Además, su presencia comenzó a desvanecerse. Ya no era el mismo que al principio, activo y lleno de energía. Ahora lo veo apagado, casi como si el juego lo estuviera consumiendo en lugar de él al juego. Y eso duele, porque aún hay algo en él que me gusta, pero hay demasiado ruido, demasiados muebles que opacan su brillo. ¿Quiénes? Por ejemplo, ese tal Stefano, el musculoso del Team Tierra, o Zacarías, que ni siquiera logra destacar. Son como sombras que no aportan nada, pero ahí están, ocupando espacio.
El problema de los muebles y el contenido
El tema de los muebles es algo que me obsesiona. ¿Por qué seguimos eliminando a quienes realmente dan contenido? Zoe, por ejemplo, fue sacada en la primera semana, y aunque su estilo era caótico y gritón, al menos movía la casa. Lo mismo pasó con Lupita Jones, que aunque no era la más carismática, tampoco era un mueble. Y ahora, Sergio Mayer, alguien que en un solo día logró lo que otros no han hecho en semanas. ¿Por qué los fandoms insisten en eliminar a quienes aportan, dejando a los que solo ocupan espacio?

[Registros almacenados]
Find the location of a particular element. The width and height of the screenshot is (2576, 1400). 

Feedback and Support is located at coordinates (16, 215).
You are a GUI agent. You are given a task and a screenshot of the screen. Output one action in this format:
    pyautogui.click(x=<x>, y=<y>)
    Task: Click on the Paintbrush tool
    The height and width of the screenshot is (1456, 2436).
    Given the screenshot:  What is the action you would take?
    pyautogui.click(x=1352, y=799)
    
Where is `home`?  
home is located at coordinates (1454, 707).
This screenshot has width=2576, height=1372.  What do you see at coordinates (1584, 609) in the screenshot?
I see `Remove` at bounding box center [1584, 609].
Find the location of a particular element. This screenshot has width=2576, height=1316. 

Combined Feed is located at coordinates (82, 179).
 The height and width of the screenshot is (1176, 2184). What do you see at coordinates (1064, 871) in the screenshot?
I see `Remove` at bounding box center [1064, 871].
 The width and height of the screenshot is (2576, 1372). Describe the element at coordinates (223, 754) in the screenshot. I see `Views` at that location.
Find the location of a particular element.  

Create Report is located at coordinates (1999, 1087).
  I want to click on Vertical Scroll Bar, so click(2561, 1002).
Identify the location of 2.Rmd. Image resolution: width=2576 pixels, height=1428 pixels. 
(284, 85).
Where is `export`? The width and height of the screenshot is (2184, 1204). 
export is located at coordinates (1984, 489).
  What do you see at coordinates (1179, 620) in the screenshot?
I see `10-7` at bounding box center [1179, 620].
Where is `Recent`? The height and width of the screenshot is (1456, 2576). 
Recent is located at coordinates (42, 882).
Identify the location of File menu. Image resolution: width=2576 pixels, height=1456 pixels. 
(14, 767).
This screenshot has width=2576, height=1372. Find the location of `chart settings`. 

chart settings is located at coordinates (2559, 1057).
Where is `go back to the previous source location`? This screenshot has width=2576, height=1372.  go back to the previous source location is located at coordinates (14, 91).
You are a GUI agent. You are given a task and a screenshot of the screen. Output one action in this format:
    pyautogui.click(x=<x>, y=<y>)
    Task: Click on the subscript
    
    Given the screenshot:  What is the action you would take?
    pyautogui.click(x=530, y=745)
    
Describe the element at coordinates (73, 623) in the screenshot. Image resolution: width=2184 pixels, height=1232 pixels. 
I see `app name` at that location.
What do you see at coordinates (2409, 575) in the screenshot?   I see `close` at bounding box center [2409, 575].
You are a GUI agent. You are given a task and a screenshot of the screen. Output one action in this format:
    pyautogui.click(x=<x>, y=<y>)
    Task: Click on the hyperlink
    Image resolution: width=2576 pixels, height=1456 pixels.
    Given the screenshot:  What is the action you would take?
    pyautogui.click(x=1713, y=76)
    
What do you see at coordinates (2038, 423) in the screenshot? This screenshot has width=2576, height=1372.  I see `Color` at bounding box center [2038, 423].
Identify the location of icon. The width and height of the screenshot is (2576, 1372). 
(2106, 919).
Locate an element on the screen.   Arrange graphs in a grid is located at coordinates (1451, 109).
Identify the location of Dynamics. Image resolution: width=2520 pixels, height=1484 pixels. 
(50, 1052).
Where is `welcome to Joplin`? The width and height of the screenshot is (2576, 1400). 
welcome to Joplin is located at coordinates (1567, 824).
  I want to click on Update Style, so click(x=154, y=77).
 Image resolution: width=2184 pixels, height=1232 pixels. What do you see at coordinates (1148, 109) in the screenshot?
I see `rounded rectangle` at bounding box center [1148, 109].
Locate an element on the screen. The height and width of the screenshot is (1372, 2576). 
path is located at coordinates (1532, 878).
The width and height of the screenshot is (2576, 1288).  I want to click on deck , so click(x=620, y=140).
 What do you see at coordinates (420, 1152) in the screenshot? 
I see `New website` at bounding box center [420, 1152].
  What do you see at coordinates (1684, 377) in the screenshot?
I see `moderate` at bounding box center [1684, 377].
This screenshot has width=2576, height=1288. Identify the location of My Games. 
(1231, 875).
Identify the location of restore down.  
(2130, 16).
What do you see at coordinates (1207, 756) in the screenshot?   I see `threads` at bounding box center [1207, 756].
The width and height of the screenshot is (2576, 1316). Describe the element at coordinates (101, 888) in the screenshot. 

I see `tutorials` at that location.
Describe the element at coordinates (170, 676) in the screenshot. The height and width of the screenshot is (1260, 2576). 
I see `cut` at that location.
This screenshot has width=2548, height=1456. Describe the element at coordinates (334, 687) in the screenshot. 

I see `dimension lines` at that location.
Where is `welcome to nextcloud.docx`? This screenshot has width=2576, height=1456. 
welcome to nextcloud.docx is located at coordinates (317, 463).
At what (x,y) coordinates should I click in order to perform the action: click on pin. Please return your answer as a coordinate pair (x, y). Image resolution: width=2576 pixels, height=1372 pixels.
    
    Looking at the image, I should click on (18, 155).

Consignas.
A) Traduce al inglés esta oración del texto sobre los muebles y el contenido: "El tema de los muebles es algo que me obsesiona."
B) Transcribe del texto sobre los muebles y el contenido el fragmento que va desde "Además, su presencia" hasta "están, ocupando espacio.", ambos incluidos.
Los registros no intervienen en nada de esto.

Soluciones.
A) The issue of the furniture is something I'm obsessed with.

B)
Además, su presencia comenzó a desvanecerse. Ya no era el mismo que al principio, activo y lleno de energía. Ahora lo veo apagado, casi como si el juego lo estuviera consumiendo en lugar de él al juego. Y eso duele, porque aún hay algo en él que me gusta, pero hay demasiado ruido, demasiados muebles que opacan su brillo. ¿Quiénes? Por ejemplo, ese tal Stefano, el musculoso del Team Tierra, o Zacarías, que ni siquiera logra destacar. Son como sombras que no aportan nada, pero ahí están, ocupando espacio.